O historiador Marcos Napolitano sustenta que a crise política de Jango se deu em razão da dificuldade de um Congresso "conservador" em incorporar demandas sociais. Enquanto Jango propunha um governo reformista, a maioria dos parlamentares desejava um projeto "modernizante também, mas excludente".

"No fundo são dois projetos de país inconciliáveis. Eles bateram de frente em 1964. As instituições não conseguiram absorver demandas sociais", disse. "E aí o golpe acabou sendo a opção de muitos atores, inclusive institucionais", completou o historiador.

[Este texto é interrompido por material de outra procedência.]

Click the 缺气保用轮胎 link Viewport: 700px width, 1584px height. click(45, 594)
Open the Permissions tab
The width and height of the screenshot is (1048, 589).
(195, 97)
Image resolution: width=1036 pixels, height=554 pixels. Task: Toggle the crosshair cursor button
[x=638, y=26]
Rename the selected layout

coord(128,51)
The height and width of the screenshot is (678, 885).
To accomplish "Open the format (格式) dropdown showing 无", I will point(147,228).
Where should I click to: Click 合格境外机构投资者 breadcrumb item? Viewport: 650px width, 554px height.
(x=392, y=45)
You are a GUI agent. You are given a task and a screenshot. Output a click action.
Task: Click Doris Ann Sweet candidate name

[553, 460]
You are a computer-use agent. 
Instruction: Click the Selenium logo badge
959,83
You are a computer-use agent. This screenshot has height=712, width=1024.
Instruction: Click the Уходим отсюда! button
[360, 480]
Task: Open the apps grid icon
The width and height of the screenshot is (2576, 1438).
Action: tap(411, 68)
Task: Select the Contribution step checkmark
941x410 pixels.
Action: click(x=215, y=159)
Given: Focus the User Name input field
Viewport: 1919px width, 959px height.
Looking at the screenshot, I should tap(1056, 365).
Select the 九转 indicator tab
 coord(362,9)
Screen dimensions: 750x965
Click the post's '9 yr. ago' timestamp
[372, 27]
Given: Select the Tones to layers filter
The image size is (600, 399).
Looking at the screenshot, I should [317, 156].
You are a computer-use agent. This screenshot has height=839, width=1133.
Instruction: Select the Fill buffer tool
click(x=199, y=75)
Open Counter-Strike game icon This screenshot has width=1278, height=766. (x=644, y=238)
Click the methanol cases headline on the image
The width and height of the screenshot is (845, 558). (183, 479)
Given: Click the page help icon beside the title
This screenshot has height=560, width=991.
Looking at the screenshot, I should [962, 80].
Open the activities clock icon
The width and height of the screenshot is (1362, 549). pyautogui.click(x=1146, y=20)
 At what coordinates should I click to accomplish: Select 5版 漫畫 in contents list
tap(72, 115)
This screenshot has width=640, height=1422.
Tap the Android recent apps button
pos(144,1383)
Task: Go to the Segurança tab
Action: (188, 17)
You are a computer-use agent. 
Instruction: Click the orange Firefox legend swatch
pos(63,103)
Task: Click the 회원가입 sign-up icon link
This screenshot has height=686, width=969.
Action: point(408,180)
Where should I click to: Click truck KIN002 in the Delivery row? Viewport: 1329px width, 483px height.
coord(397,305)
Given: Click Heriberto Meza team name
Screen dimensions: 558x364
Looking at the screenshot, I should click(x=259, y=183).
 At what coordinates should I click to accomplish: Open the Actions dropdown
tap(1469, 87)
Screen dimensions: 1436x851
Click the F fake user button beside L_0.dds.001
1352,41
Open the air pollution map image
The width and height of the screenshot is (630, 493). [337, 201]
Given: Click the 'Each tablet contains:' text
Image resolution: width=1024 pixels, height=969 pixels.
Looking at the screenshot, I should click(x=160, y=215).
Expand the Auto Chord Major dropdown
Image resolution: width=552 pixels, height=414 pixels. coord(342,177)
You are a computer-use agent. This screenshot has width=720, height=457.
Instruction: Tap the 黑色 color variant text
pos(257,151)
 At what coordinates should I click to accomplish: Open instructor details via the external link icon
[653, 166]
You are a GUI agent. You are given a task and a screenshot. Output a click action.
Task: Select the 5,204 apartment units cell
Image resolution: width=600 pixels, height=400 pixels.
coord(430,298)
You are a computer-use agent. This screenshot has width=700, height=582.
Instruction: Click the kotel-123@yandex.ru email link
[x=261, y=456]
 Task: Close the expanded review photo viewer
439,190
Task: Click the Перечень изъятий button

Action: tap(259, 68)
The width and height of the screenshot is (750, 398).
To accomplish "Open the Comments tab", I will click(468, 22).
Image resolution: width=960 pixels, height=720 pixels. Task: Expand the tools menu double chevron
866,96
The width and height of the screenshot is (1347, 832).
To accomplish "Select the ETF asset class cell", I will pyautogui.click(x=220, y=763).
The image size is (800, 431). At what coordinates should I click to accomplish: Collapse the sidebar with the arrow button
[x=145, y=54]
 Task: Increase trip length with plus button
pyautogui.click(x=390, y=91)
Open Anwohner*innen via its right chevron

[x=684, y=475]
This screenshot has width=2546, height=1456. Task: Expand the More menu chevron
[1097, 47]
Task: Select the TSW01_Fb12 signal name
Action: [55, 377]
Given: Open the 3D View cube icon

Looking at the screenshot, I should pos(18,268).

Tradição de intervenções militares
Marco Antonio Villa, por sua vez, observa que, desde o século 19, intervenções militares se tornaram uma "tradição" no Brasil em momentos de crise política. A própria Proclamação da República, em 1889, foi fruto de um golpe militar. Na década de 20, as "revoltas tenentistas" desgastariam a República Velha, levando Getúlio Vargas a tomar o poder em 1930. Os militares seriam também decisivos em 1937, na instalação do Estado Novo, e em 1955, para garantir a posse do presidente eleito Juscelino Kubitschek.

Villa lembra que na época de Jango não havia apenas um projeto de golpe. "Eram vários, da direita e vários da esquerda, com a democracia atacada pelos dois lados", diz o historiador, citando planos do Partido Comunista, de militares ligados a Leonel Brizola, das Ligas Camponesas. "A luta armada já era preparada antes de 1964, por influência da Revolução Cubana, para se chegar ao poder pelas armas", diz.

Para o historiador, o próprio Jango planejava um golpe ao propor a formação de uma Constituinte que reformasse a Constituição e permitisse a reeleição. Mas para Villa, a intenção de Goulart não era implantar uma ditadura de viés comunista.

"O que estava na cabeça do Jango não era um golpe comunista. Era repetir 1937 em 1964, dar um golpe e com muita referência latino-americana, o velho caudilhismo latino-americano".

Jorge Ferreira diz que a insatisfação de governadores e empresários, não apenas com a aproximação de Jango com as esquerdas, mas também com a crescente inflação em 1964, levaria a um quadro de radicalização. O golpe arquitetado pelos conservadores, porém, deveria apenas depor Jango. A ditadura ao longo dos 21 anos seguintes não estava nos planos.

"Preferiram chamar os militares para resolver o problema. A imprensa, os partidos políticos, o presidente do Congresso, a Igreja chamou os militares. Chamou e eles foram. E quando chegaram, não quiseram sair mais."